Tuesday, October 31, 2006

`It Is Not Natural For a Man to Write This Well Every Day'

Henry David Thoreau is at his least attractive as a political thinker, which is why his work appeals, fleetingly, to adolescents. If they are not abidingly interested in natural science, American intellectual history or great prose, their enthusiasm inevitably wanes when they have rent to pay and children to feed.

Walden is one of the few books I have carried around with me and pored over with Talmudic intensity and devotion. I was then in my early twenties, but soon I rejected Thoreau and his example. I suppose he was a reproach to me and to the choices I had made, and that accounts for some of my rejection, but his privileged berth in life – Harvard, a father in business, a 19th-century New England town and its tolerance for eccentricity – enabled Thoreau to live a life devoted to writing as an end in itself. Yet, in his youthful arrogance, Thoreau presumed to lecture others on the proper conduct of life. As a result, only in the last decade or so have I reclaimed Thoreau on my terms, by rescuing him from himself. Alfred Kazin, as intense an admirer of Thoreau the writer as I, has the honesty to point out the obvious:

“All his feelings are absolutes, as his political ideas will be. There is none of that mocking subtlety, that winning ability to live with contradiction, that one finds in Emerson.”

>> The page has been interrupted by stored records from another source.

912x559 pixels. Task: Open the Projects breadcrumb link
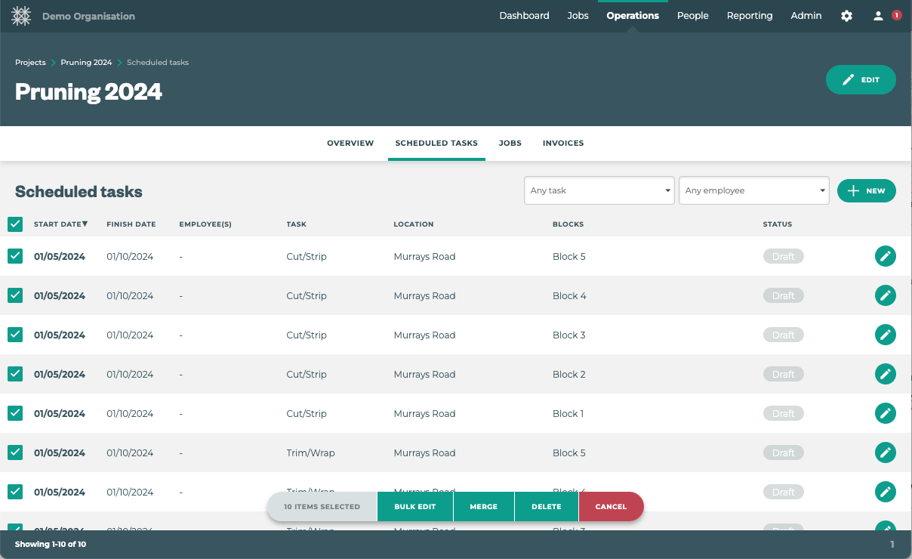point(30,62)
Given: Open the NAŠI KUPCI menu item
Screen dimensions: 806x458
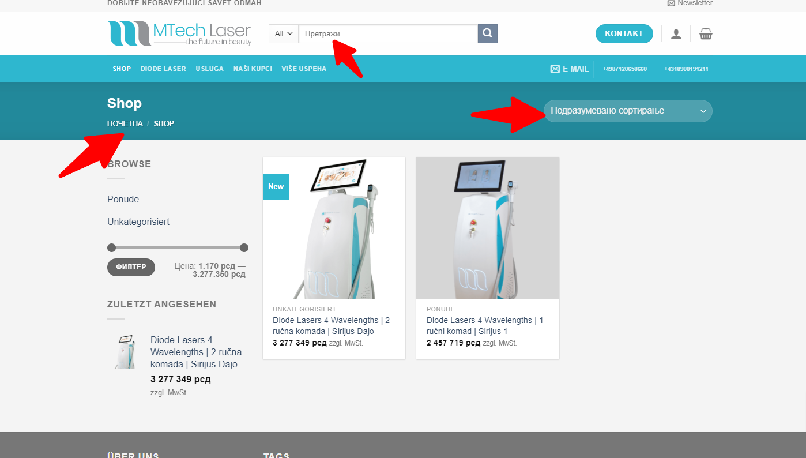Looking at the screenshot, I should click(253, 69).
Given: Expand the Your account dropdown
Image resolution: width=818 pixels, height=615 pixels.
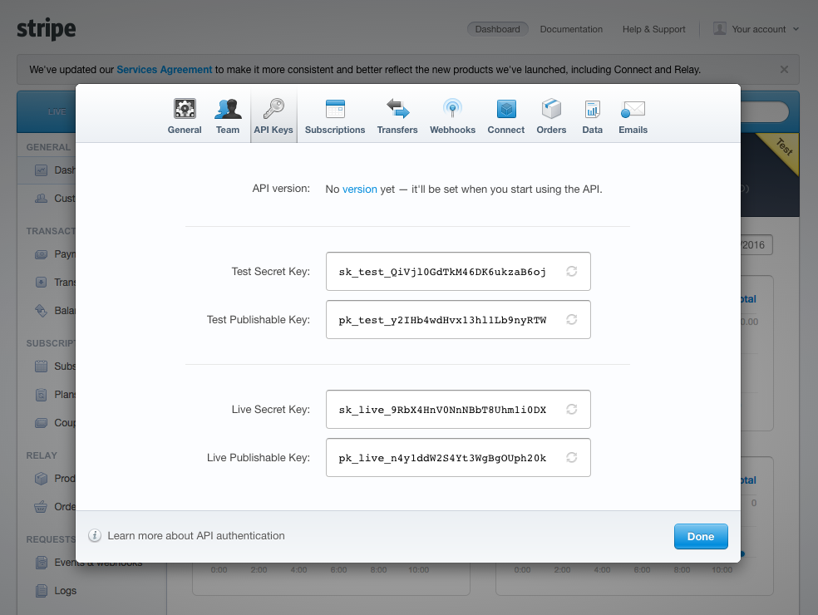Looking at the screenshot, I should tap(757, 29).
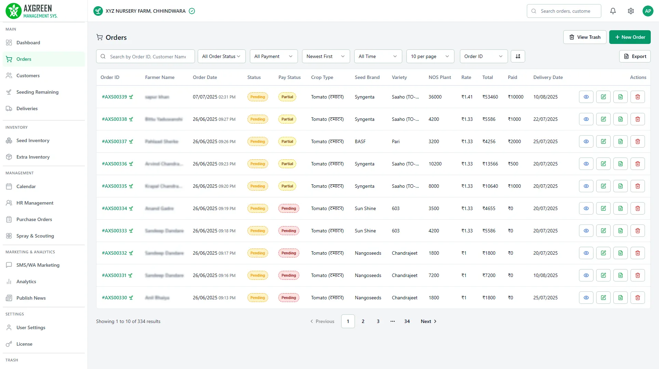View order #AXS00332 via eye icon
659x369 pixels.
click(586, 253)
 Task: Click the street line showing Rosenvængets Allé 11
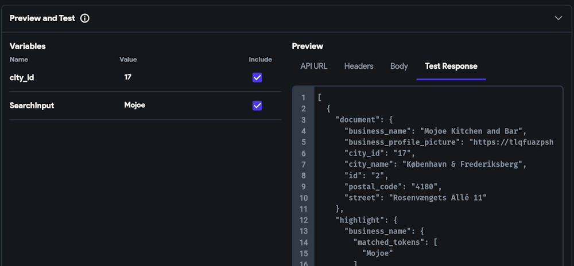point(416,197)
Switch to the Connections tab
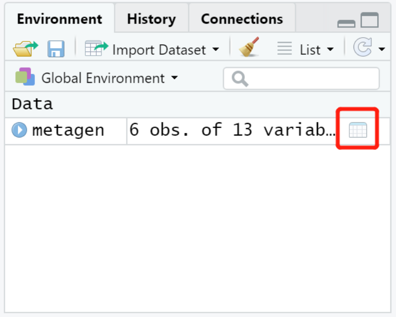396x317 pixels. (x=242, y=19)
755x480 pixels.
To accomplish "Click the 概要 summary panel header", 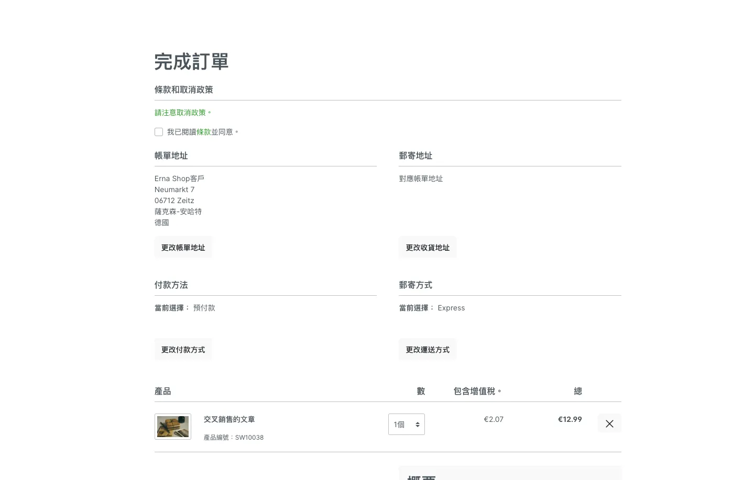I will point(422,477).
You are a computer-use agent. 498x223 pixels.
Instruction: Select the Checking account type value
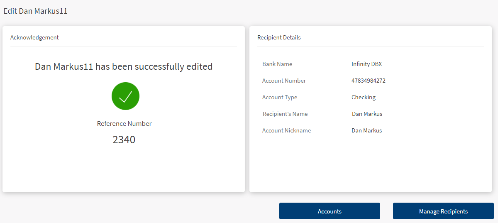point(363,97)
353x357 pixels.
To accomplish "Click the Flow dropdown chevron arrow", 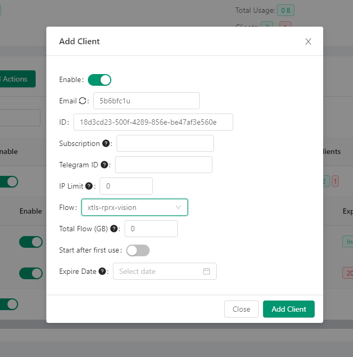I will point(178,207).
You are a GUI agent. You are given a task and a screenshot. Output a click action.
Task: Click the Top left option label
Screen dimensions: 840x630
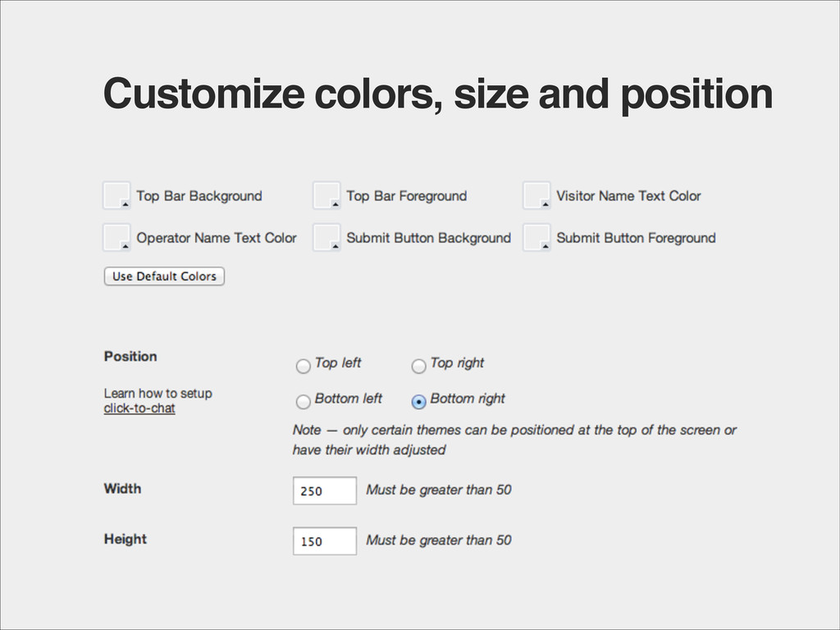tap(338, 363)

And this, from the same chapter in An American Procession:

“For youth the center of the world is always itself, and the center is bright with the excitement of the will. There is no drama like that of being young, for then each experience can be overwhelming.”

Young people and addicts of any age share this quality. Each experience must be a “peak” experience – pure, intense, extreme, an end in itself. Anything less is fraudulent and cowardly. How interesting that Thoreau the teetotaler should so often use intoxication as a metaphor for exalted feelings. This is the familiar Holden Caulfield stance of perpetual adolescence. Of course, without the self-centeredness of youth and its blindness to contingency, the species might not possess the necessary brazenness to survive. Kazin again:

“Thoreau’s creed is refreshing. But anyone who thinks it a guide to political action at the end of the twentieth century will have to defend the total literary anarchism that lies behind it.”

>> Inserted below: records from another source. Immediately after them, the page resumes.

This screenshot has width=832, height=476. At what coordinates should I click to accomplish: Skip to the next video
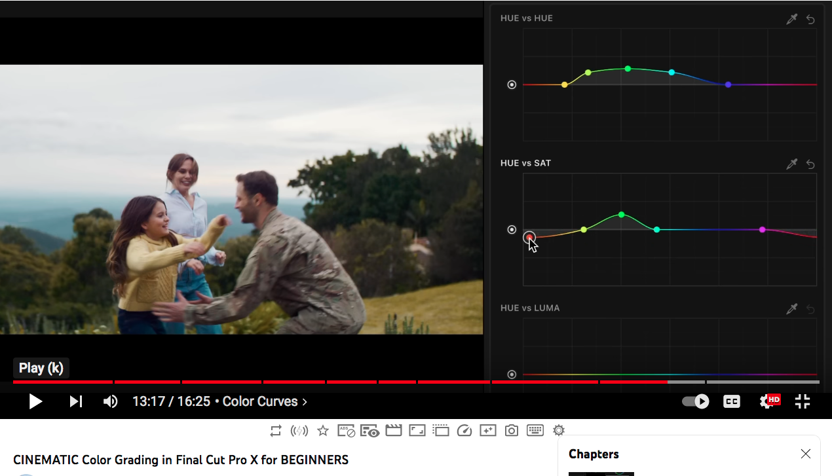(76, 401)
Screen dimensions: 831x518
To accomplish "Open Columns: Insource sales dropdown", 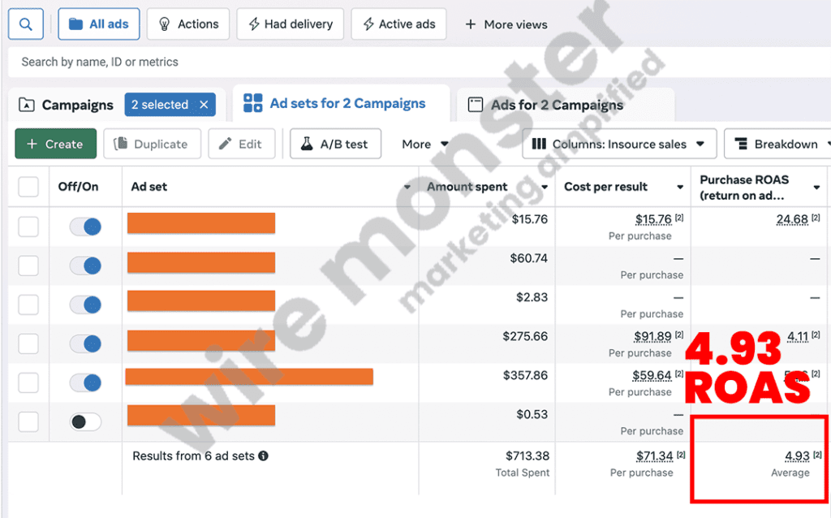I will [x=618, y=145].
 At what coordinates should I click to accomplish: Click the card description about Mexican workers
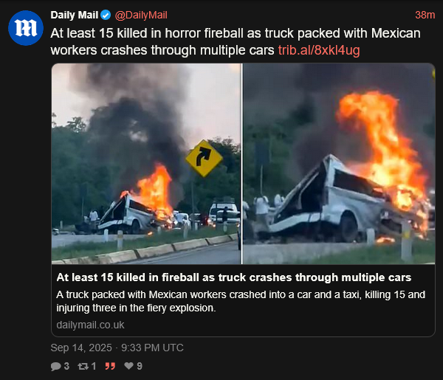pos(241,301)
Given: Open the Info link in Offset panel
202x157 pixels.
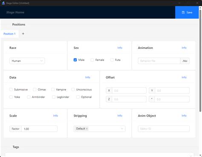Looking at the screenshot, I should click(x=184, y=77).
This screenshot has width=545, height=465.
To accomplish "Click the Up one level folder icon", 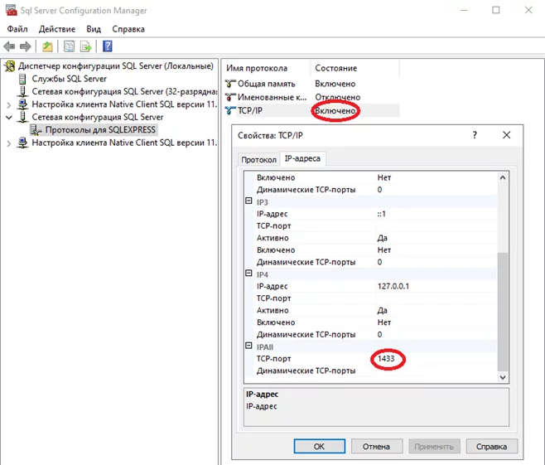I will 48,46.
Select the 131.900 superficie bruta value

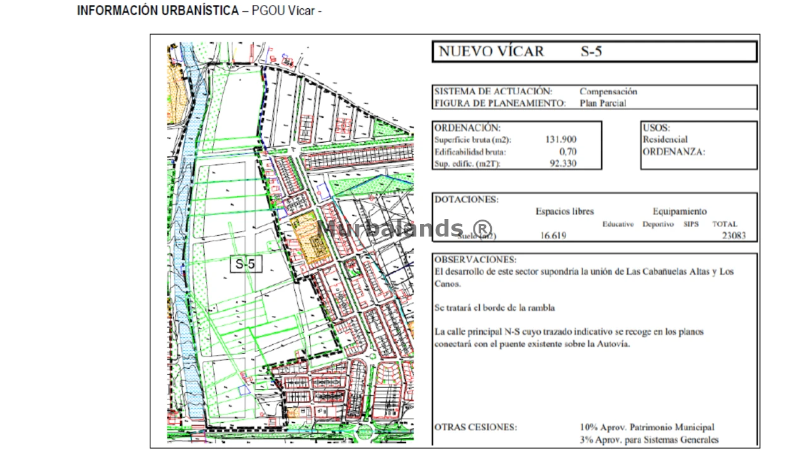[x=560, y=140]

Kazin is withering on the subject of Thoreau and his vehement support for John Brown:

“Now John Brown brought to the surface what had long been buried in the soul of Henry David Thoreau….All the damned-up violence of the man’s life came out in sympathy with Brown’s violence. Brown’s attack on Harpers Ferry clearly roused in Thoreau a powerful sense of identification. Apocalypse had come.”

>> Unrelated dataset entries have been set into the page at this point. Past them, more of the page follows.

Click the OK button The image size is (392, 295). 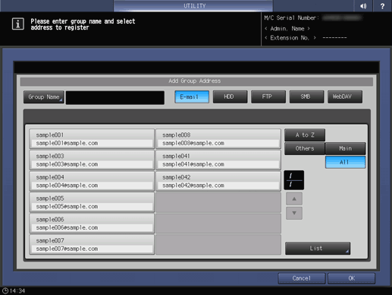tap(352, 278)
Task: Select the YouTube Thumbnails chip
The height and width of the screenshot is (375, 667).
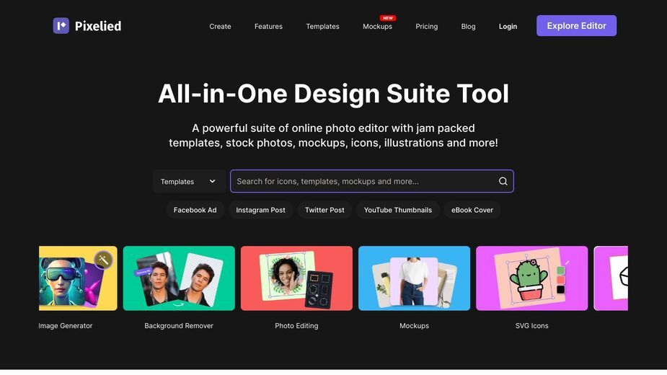Action: pyautogui.click(x=398, y=210)
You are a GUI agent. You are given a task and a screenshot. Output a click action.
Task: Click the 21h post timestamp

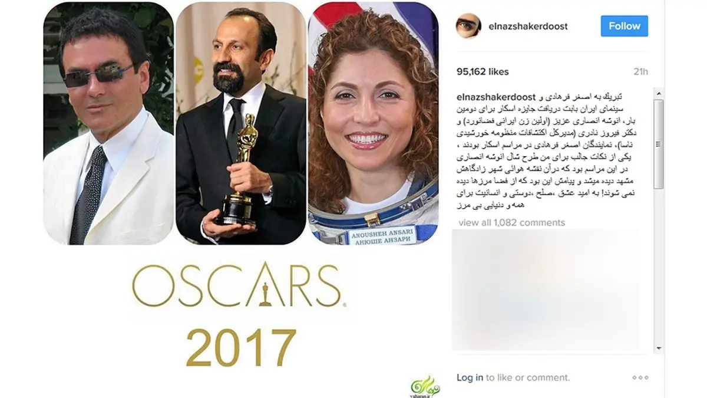(640, 71)
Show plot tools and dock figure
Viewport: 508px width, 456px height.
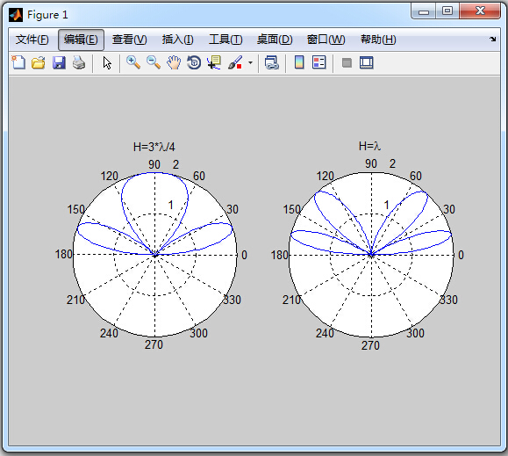click(x=367, y=62)
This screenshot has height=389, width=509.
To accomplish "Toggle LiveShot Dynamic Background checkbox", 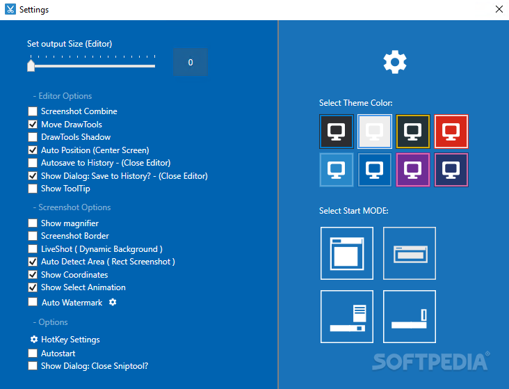I will (x=33, y=249).
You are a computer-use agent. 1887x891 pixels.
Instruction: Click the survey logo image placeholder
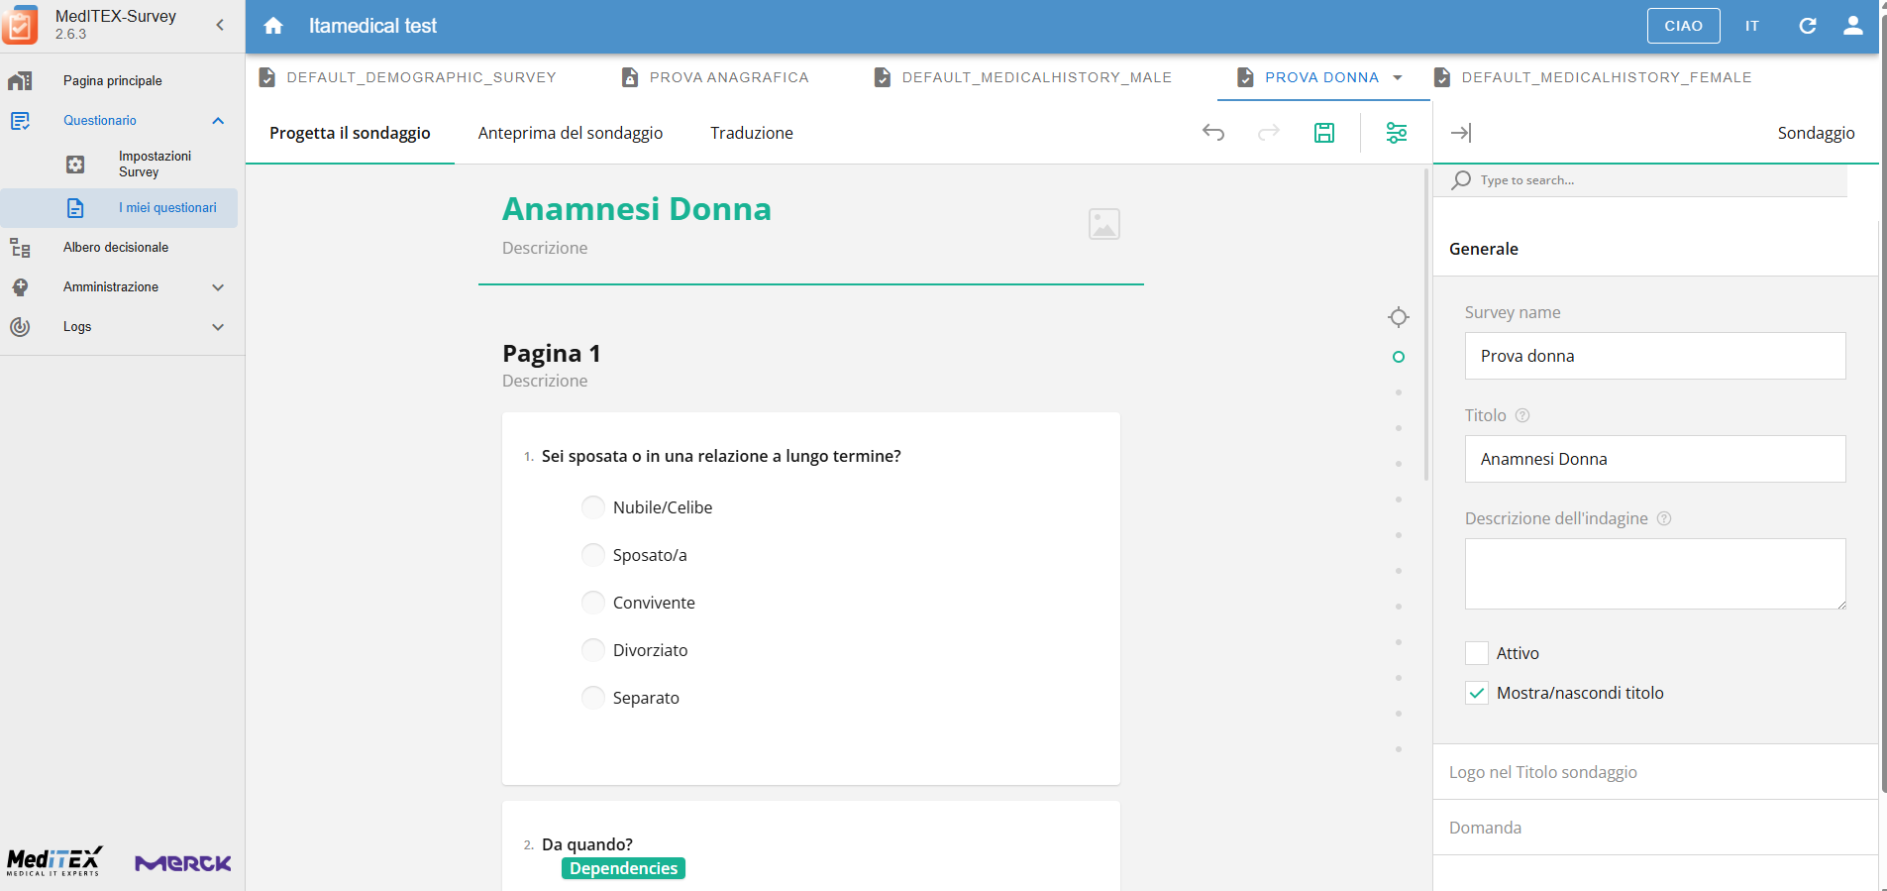click(x=1104, y=224)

Kazin might be talking about the privileged, white, middle-class kids who joined the Weathermen and built bombs – like the daughter, ironically named Merry, in Philip Roth’s An American Pastoral. Today we would diagnose John Brown for precisely what he was – a terrorist and religious fanatic, though Thoreau was not alone when he likened Brown to Jesus Christ. More than 30 years before he wrote An American Procession, in a review of Thoreau’s journals (reprinted in The Inmost Leaf), Kazin defined Thoreau’s enduring appeal:

“…it is the unflagging beauty of the writing, day after day, that confirms its greatness among writers’ journals. It is not natural for a man to write this well every day. Only a man who had no other life but to practice a particularly intense and truthful kind of prose could have done it -- a man for whom all walks finally came to an end in the hard athletic sentence that would recover all their excitement…For in and through his Journal he finally made himself a prose that would fully evoke in its resonant tension and wildness the life he lived in himself every day.”

Even Kazin’s praise carries an implied rebuke. Thoreau lived to write. But without his family (especially his sister Sophia) and friends like Emerson, he could never have composed his two published books, his posthumous travel volumes, his poetry, essays and letters, and the 2-million-word journal he kept for 24 years. Thoreau accomplished all that work and was only 44 when he died.

2 comments:

Anonymous said...

What's so interesting about your post is that it makes me want to read Kazin more than Thoreau! (Although I must say I enjoyed thinking about Thoreau as an obsessive adolescent.)

Nancy Ruth said...

My father didn't like Thoreau's writing because Thoreau denigrated the things of this world. For my father, a poor man most of his life, this was hypocrisy.